Farid’s Clear Explanation of Apple’s Client Side Scanning

Click to enlarge. McAfee VirusScan Wireless packaging from 2000. Client side scanning for mobile devices has been around a very long time with little to no resistance.

Here’s an important podcast with Hany Farid (transcript), definitely worth a listen for anyone interested in the facts related to Apple’s client-side scanning for child sexual abuse material (CSAM)

In this Safeguarding Podcast with Hany Farid, Professor at the University of California, Berkeley: PhotoDNA, what is is and how it works, what PhotoDNA doesn’t do, what are Hashes and do they work in an End-to-End Encrypted world, is Apple’s NeuralHash child safety proposal the incipient slippery slope as many claim, Apple’s Secret Sharing Threshold and why that’s a problem, and “WhatsApp’s hypocrisy”.

Keep in mind when listening to (or reading) this podcast that the very big and primary difference between decades of client side scanning of mobile devices for viruses, and Apple’s new proposal to scan for CSAM is… the latter benefits children (society in general) whereas the former benefits mainly a device owner (with some secondary benefits to society).

Farid repeatedly visits allowing the latter and not the former as a form of hypocrisy without pointing to the ugly underlying cultural motive (selfishness).

In other words, what if I told you a primary objection to Apple’s CSAM seems rooted in American political thinking (e.g. techno-political-extremism denying children rights) that wants to block power from being used to protect the most vulnerable in society (e.g. sad history of America’s unique tipping culture)?

This is exactly why Holland and the UK (with high levels of female participation in the political process) can successfully run technology-aimed regulation campaigns like “stop killing our children”, whereas in the US male-dominated government constantly tries to legalize murder (and rape) using technology.
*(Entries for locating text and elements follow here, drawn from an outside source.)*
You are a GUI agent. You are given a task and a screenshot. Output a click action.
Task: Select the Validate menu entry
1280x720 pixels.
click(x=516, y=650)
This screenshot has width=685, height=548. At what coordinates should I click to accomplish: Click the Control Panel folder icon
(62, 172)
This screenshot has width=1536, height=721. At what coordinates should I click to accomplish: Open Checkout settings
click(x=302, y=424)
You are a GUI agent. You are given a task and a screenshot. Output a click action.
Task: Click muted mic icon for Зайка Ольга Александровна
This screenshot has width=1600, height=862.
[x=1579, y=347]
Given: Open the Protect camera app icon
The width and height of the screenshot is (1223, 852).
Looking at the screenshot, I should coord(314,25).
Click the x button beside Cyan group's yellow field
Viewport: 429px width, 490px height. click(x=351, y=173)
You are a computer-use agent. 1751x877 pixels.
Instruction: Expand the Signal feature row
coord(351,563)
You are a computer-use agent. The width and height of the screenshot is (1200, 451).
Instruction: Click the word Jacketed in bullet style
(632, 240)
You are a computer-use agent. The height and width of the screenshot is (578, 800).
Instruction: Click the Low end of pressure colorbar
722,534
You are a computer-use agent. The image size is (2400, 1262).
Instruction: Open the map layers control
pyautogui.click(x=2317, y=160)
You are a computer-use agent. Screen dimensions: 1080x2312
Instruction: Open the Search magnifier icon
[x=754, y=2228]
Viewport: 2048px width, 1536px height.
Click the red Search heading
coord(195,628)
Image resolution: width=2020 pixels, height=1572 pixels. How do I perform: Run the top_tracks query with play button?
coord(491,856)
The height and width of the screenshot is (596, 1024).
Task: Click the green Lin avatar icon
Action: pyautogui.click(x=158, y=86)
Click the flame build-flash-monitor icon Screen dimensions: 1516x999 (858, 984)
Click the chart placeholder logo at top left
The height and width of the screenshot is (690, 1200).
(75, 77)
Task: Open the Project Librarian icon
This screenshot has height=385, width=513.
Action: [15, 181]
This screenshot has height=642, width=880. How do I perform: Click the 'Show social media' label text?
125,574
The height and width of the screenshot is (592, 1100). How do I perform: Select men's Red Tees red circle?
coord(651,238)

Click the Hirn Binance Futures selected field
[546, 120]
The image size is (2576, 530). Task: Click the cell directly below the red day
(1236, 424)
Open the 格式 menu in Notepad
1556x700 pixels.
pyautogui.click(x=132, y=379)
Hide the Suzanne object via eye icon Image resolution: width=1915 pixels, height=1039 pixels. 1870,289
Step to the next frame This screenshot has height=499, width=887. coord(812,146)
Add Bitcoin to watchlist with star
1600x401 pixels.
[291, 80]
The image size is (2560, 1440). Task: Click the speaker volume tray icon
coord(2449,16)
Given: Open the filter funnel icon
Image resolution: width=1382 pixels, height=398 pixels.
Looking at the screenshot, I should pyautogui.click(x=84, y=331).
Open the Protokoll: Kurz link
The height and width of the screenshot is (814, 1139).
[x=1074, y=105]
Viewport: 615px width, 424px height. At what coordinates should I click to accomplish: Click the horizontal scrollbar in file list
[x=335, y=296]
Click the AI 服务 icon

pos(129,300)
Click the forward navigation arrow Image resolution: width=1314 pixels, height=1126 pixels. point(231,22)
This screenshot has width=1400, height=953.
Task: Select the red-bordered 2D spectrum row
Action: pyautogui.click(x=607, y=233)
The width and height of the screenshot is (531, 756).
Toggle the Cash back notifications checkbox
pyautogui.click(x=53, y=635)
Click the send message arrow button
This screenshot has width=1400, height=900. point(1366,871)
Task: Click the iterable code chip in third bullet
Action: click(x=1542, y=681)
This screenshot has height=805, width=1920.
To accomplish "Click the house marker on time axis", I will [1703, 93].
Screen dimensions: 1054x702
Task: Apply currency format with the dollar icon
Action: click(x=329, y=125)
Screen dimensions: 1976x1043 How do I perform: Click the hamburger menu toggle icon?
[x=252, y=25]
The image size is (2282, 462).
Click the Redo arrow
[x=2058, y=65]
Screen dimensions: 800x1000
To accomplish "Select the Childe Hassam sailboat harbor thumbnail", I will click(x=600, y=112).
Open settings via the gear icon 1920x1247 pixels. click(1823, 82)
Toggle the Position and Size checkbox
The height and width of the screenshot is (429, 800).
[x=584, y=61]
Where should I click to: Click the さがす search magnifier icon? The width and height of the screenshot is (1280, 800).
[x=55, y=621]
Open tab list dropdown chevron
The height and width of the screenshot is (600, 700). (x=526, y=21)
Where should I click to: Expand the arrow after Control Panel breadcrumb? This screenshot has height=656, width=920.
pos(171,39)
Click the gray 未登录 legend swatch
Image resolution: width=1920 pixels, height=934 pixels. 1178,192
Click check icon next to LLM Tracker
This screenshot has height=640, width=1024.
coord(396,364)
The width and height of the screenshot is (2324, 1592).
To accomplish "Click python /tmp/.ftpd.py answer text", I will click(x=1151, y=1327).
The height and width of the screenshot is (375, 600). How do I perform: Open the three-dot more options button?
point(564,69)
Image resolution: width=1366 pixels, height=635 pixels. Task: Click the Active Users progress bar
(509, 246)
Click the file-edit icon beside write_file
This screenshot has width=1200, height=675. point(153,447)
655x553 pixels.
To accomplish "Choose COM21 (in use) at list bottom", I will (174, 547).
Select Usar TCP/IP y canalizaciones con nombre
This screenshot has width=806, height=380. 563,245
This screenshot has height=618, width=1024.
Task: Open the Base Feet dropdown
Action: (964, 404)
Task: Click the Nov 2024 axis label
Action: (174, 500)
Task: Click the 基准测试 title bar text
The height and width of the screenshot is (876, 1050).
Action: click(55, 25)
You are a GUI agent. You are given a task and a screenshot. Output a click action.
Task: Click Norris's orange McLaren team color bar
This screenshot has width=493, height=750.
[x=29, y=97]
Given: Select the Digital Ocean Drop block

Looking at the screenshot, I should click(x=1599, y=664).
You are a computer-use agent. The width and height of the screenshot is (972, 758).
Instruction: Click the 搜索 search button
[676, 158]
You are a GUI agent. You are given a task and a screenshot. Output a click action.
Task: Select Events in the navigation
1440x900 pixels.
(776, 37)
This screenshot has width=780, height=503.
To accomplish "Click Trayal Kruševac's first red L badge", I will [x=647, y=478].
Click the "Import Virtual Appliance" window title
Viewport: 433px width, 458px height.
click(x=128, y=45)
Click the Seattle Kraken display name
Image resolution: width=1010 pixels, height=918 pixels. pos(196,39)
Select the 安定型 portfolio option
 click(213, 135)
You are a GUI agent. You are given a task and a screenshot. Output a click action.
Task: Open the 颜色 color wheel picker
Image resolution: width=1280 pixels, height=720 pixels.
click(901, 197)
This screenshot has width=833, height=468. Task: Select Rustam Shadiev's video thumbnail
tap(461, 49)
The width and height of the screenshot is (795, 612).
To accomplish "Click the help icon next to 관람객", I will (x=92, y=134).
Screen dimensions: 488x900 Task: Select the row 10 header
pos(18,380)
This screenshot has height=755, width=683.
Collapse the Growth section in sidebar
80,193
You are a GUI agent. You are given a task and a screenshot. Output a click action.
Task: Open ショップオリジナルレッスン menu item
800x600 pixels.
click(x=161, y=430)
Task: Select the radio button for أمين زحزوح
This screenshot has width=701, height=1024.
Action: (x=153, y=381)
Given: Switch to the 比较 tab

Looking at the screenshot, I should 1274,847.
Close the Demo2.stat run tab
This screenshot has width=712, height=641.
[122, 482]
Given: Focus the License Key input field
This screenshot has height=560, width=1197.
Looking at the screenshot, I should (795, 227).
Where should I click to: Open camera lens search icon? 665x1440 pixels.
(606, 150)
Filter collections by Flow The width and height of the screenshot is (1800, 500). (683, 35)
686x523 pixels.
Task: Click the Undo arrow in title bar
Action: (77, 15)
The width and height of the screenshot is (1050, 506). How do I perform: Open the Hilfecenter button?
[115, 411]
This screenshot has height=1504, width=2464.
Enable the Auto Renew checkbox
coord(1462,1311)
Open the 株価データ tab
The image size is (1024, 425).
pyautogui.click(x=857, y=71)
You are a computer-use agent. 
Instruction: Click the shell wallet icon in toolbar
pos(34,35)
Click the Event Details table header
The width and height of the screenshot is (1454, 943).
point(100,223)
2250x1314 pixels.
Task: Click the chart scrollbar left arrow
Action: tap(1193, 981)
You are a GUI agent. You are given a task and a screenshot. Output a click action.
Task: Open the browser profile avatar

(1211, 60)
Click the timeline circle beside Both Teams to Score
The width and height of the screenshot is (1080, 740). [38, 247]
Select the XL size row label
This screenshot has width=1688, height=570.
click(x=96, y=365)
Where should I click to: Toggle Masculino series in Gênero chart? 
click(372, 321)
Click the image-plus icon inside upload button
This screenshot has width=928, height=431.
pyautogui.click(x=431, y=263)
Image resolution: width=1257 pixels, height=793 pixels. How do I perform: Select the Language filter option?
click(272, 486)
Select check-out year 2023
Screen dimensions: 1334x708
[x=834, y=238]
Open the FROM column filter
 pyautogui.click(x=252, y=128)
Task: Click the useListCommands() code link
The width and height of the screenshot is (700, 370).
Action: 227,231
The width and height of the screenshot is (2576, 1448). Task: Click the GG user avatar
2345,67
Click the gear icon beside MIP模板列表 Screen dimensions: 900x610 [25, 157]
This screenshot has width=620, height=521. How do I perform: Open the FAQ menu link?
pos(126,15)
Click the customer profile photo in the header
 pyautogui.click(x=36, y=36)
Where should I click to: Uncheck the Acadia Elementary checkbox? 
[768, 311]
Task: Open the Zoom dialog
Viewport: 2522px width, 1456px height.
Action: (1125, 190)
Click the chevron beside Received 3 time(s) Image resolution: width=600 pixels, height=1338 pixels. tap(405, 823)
Also I bristle when anyone attempts to claim an “incipient slippery slope” to CSAM or any other technology. A slippery slope risk is like arguing eventually we will be impaled by unicorns. The reason it’s a fallacy is because a line is drawn somewhere, and everyone knows this (if they accept basic science).

Here’s how the fallacy works and why slippery slope is illogical:

  1. They warn the government soon could be using this thing to hurt you.
  2. Then I say why stop there, the next thing I know they are using it to hurt me.
  3. They say whoa there, that’s crazy, why on earth would they want to hurt me.
  4. Then I say sorry it’s a slippery slope (fallacy) therefore nothing stops the slide. Anything is possible, therefore everything will happen including them hurting me.
  5. They protest saying reasons X, Y, Z means they wouldn’t do that.
  6. Then I say AHA! See the problem? Suddenly reasons exist for a slope being not slippery?